Larger indexes allocate a non-resident $INDEX_ALLOCATION attribute, which can contain as many nodes as needed. The content of this attribute is a large buffer that contains one or more index records. An index record has a static size, typically 4,096 bytes, and it contains a list of index entries. Each index record is given an address, starting with 0. We can see this in Figure 11.19 where we have an $INDEX_ROOT attribute with three index entries and a non-resident $INDEX_ALLOCATION attribute that has allocated cluster 713, and it uses three index records.

Figure 11.19. This directory has three index entries in its resident $INDEX_ROOT attribute and three index records in its non-resident $INDEX_ALLOCATION attribute.

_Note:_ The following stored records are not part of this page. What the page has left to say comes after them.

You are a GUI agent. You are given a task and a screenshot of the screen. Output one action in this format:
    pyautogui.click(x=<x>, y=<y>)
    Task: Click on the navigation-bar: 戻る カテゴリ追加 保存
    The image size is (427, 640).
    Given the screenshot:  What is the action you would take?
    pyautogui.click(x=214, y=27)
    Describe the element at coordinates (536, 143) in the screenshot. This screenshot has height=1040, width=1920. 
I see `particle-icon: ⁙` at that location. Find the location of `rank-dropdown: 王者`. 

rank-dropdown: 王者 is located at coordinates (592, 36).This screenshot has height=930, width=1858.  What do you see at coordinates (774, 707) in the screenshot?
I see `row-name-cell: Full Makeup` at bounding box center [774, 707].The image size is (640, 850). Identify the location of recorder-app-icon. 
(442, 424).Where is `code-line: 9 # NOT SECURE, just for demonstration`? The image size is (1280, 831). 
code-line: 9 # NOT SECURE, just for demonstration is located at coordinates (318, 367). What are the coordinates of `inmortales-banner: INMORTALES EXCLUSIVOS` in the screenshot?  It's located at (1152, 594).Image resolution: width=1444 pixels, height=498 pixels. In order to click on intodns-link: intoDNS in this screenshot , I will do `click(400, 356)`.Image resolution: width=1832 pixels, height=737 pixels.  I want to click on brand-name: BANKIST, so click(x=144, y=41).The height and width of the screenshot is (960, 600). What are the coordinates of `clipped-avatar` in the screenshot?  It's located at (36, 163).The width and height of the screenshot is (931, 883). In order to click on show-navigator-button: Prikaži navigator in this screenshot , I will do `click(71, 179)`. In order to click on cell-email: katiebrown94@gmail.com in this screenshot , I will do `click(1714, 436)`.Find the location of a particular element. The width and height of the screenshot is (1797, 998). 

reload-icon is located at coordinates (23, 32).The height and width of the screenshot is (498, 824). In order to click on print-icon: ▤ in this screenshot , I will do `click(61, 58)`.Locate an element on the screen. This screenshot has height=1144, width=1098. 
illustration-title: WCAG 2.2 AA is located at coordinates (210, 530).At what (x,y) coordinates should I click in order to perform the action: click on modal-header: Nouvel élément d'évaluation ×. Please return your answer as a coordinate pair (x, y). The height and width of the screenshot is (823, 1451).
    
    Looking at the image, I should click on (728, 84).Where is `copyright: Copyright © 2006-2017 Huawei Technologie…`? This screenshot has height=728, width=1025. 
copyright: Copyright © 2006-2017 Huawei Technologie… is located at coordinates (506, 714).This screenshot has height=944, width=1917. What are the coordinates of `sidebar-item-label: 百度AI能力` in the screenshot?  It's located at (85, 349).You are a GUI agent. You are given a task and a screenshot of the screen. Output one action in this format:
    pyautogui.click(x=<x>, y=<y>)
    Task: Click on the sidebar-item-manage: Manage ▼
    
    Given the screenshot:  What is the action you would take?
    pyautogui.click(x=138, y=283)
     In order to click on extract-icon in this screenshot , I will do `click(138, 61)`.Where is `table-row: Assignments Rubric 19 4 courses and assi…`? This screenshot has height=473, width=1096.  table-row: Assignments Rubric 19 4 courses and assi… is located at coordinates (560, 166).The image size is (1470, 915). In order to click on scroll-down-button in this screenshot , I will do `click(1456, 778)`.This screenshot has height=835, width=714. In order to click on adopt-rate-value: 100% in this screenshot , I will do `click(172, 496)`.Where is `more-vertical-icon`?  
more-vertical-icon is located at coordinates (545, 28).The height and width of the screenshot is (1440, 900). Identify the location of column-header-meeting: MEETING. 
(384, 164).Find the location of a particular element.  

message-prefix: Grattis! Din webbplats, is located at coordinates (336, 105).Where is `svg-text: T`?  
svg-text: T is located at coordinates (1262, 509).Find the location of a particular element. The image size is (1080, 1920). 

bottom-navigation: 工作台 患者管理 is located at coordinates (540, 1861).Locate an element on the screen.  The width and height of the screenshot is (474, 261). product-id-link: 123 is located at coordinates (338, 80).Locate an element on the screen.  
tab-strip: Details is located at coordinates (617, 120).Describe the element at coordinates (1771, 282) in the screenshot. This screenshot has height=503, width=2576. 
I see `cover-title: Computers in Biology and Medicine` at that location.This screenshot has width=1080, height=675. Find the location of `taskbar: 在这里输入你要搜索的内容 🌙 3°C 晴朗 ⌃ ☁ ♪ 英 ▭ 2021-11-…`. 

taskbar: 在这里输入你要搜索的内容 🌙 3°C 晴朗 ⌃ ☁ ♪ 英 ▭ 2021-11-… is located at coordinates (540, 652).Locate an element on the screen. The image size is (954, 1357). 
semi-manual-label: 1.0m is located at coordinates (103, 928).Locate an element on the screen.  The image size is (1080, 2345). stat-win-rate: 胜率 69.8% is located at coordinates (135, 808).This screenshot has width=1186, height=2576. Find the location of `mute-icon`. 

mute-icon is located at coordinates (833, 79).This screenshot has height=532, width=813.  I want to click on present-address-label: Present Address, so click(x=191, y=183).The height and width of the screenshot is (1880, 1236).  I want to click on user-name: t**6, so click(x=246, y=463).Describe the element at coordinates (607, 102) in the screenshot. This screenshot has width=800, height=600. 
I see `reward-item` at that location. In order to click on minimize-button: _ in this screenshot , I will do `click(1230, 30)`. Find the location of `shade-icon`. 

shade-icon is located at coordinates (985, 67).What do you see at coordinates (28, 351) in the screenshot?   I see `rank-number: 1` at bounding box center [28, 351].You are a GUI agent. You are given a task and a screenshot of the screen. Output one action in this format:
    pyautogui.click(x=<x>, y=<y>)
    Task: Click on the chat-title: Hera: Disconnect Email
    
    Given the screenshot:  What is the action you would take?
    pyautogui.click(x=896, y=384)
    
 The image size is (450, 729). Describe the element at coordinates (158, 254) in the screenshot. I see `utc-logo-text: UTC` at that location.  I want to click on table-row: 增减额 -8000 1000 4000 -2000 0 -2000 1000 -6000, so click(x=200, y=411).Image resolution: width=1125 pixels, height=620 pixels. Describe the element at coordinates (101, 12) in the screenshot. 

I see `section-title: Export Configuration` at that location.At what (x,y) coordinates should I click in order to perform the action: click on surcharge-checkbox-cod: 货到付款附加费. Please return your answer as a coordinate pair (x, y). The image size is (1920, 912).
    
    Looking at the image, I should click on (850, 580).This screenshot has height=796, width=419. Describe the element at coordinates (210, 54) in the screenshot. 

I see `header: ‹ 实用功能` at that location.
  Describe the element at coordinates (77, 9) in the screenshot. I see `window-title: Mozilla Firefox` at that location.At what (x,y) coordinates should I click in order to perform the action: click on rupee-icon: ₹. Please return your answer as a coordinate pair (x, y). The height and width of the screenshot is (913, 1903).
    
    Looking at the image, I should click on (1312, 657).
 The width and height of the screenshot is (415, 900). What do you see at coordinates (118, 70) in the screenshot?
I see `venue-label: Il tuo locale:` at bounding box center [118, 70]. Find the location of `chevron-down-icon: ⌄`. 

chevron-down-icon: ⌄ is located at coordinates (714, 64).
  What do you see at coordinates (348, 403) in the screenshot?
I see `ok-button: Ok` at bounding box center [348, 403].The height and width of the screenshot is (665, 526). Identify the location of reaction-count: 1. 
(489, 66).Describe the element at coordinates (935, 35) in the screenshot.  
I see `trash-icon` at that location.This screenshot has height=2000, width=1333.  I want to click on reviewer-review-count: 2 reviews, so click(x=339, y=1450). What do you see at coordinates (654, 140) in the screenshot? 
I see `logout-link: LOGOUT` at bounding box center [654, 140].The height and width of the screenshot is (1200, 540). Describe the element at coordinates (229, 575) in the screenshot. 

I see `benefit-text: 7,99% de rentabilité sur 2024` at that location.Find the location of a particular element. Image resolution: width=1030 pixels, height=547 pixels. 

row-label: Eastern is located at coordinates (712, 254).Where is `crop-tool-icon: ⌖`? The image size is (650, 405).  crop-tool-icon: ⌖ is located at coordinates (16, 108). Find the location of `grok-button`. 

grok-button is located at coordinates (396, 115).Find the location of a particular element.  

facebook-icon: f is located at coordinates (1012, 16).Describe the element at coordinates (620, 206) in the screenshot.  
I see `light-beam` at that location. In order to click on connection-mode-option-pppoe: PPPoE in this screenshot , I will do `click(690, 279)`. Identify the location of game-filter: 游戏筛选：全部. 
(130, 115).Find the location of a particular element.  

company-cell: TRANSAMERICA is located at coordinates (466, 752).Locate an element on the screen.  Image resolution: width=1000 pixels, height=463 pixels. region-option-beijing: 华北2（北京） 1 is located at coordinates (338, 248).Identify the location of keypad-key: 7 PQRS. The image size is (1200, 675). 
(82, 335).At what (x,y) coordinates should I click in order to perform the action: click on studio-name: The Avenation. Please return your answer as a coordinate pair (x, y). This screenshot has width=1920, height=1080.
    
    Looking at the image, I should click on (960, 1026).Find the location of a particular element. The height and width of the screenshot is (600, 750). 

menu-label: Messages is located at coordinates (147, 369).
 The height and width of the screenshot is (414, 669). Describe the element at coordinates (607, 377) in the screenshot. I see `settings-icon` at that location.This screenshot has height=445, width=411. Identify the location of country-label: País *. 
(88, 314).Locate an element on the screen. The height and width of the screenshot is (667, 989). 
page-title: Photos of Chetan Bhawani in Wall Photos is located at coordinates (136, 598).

An $INDEX_ALLOCATION attribute can have allocated space that is not being used for index records. The $BITMAP attribute is used to manage the allocation status of the index records. If a new node needs to be allocated for the tree, $BITMAP is used to find an available index record; otherwise, more space is added. Each index is given a name and the $INDEX_ROOT, $INDEX_ALLOCATION, and $BITMAP attributes for the index are all assigned the same name in their attribute header.

Each index entry has a flag that shows if it has any children nodes. If there are children nodes, their index record addresses are given in the index entry. The index entries in a node are in a sorted order, and if the value you are looking for is smaller than the index entry and the index entry has a child, you look at its child. If you get to the empty entry at the end of the list, you look at its child.

Let us go over some examples. Consider an index with three entries that fit into $INDEX_ROOT. In this case, only a $INDEX_ROOT is allocated, and it contains three index entry data structures and the empty entry at the end of the list. This can be seen in Figure 11.20(A). Now consider an index with 15 entries, which do not fit into an $INDEX_ROOT but fit into an $INDEX_ALLOCATION attribute with one index record. It can be seen in Figure 11.20(B). After we fill up the index entries in the index record, we need to add a new level, and we create a three-node tree. This scenario is shown in Figure 11.20(C). This has one value in the root node and two children nodes. Each child node is located in a separate index record in the same $INDEX_ALLOCATION attribute, and it is pointed to by the entries in the $INDEX_ROOT node.

Figure 11.20. Three scenarios of NTFS indexes, including A) a small index of three entries, B) a larger index with two nodes and 15 entries, and C) a three-node tree with 25 entries.